There are some specifics to sponsoring a voluntary plan, including:
- The plan can be self-insured or provided by a third-party insurer. However, self-insured plans must also be covered by a required bond amount determined by the size of the workforce.
- An employee has the right to job protection during any leave taken.
- An employee has the right to protections against retaliation from taking leave or exercising other rights under the PFML law.
- An employer is still required to report quarterly.
If an individual is self-employed but chooses to opt-in to PFML, the individual must adhere to the following requirements:
- Opt-in for both medical and family leave
- Initially participate for 3 years
- Must pay 100 percent of the premium (the individual is the employer and employee, and therefore responsible for both portions, which is 0.75 percent beginning October 2019.)
- Have coverage canceled if there is failure to make payments
- Not eligible for benefits until contributions are remitted for at two out of four completed quarters
Even if self-employed individuals are covered contract worker for some of their employment, the individual may still elect to remit contributions on additional income unrelated to the self-employment that is covered by mandate. If the individual inadvertently remits payments for self-employment that is covered, the department may refund the duplicate payments.
What additional clarifications are needed for Massachusetts PFML?
Recent guidance has answered questions of how specifically employers will need to support the new requirements, but there are still questions to be answered.

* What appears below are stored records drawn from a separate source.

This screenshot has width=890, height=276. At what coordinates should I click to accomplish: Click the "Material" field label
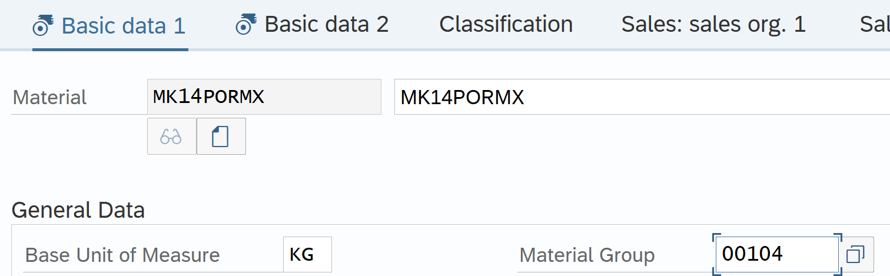click(49, 98)
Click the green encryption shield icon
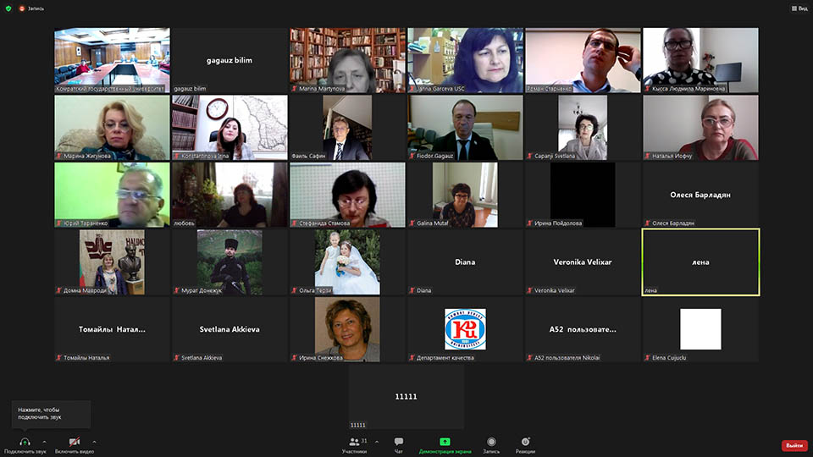813x457 pixels. (x=8, y=8)
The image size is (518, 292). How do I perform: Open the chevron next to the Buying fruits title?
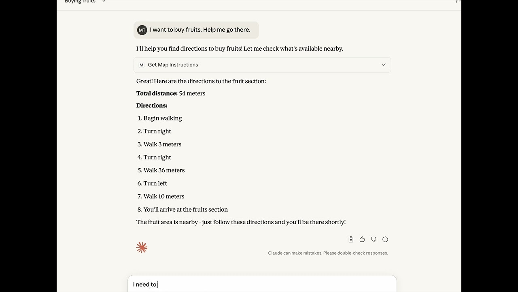104,2
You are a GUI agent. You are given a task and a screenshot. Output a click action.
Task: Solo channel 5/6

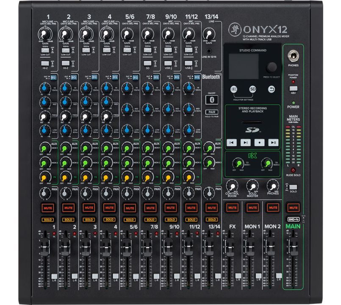pos(130,219)
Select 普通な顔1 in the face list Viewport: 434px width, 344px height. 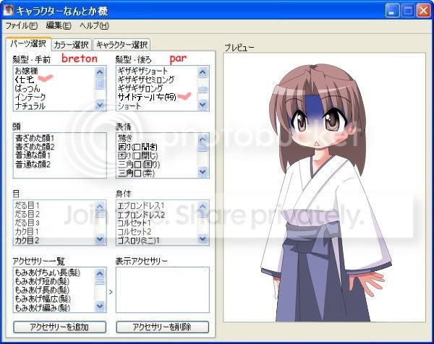[34, 155]
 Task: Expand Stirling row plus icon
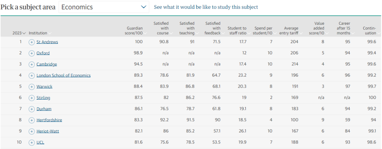click(x=32, y=98)
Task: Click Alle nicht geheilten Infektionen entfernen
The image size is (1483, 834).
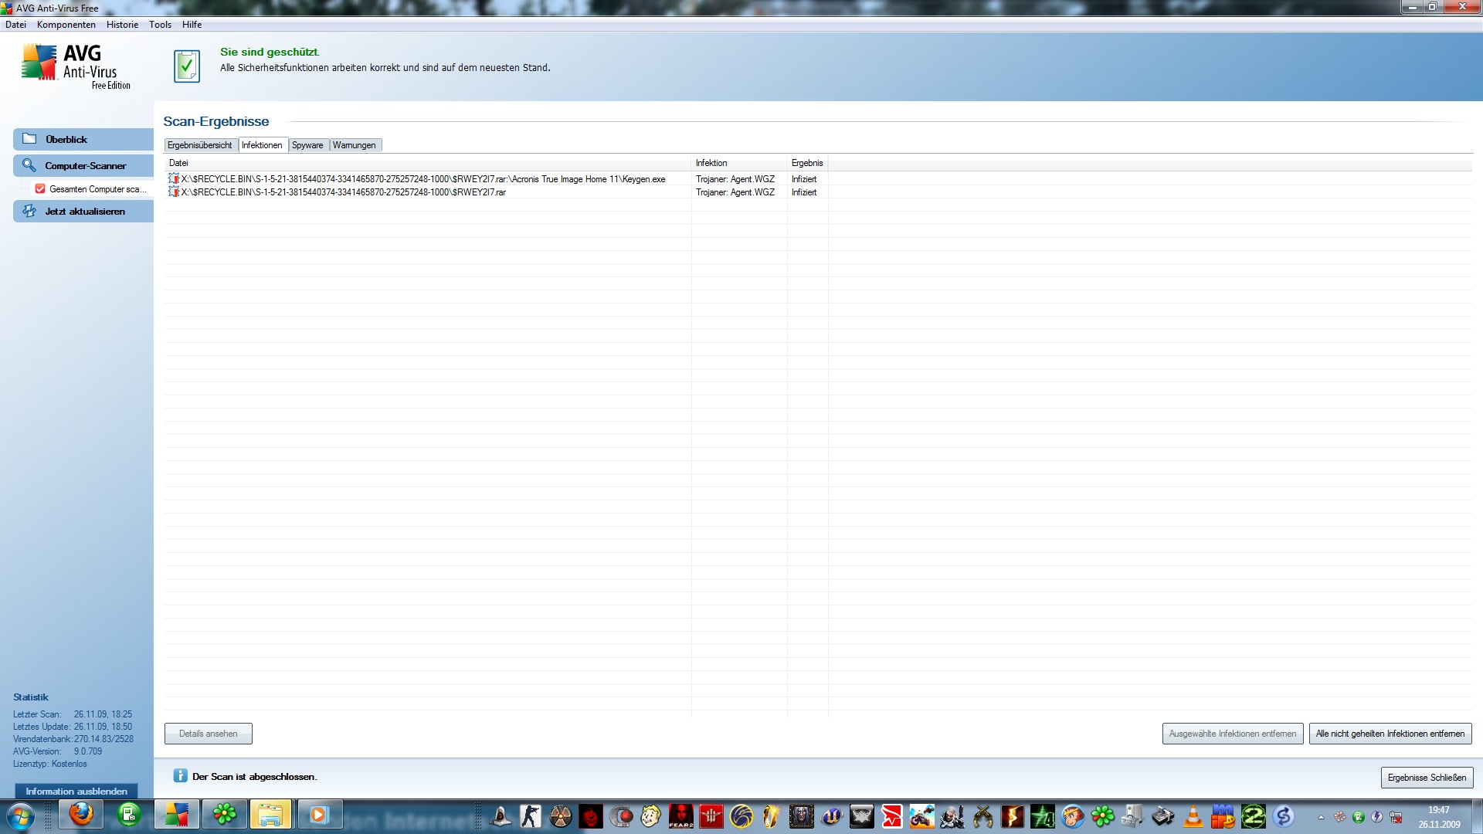Action: (x=1390, y=734)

- It is currently unknown if the benefit payment is subject to Federal Income Tax (FIT), but if it is subject to FIT, will the department be able to withhold tax from the benefit payment? Also, it’s unknown if the benefit payment is subject to FIT, then what happens if there is a private plan? Will these private plans be required to withhold and/or inform employees of their federal income tax responsibilities?
- It is unknown how the state will determine the eligibility and benefits of employees with multiple employers, where one employer has an exemption for a voluntary plan.
- It is unknown how the business that is required to contribute for 1099-MISC contractors will determine if the contractor will be 1099-MISC contractor (met the $600 threshold) when the initial contract is for less than that amount.
- It is unknown how those who are self-employed and opt-in will determine which contract payment they are required to contribute to their premiums and which the business, due to the fact their workforce is over 50 percent contractors, is already making the contributions.
Employer Takeaways in Massachusetts
Employers should ensure they are gathering all the necessary information for reporting that is due in January 2020, including all wages from each Massachusetts employee and if necessary contractor information. This is particularly important for employers who are exempt from SUI as they may not have gathered and calculated this information previously.
Paychex will continue to monitor developments around the Massachusetts Paid Family and Medical Leave program as the state continues to finalize regulations. It is recommended that employers update their handbooks appropriately and are prepared to support the new policy.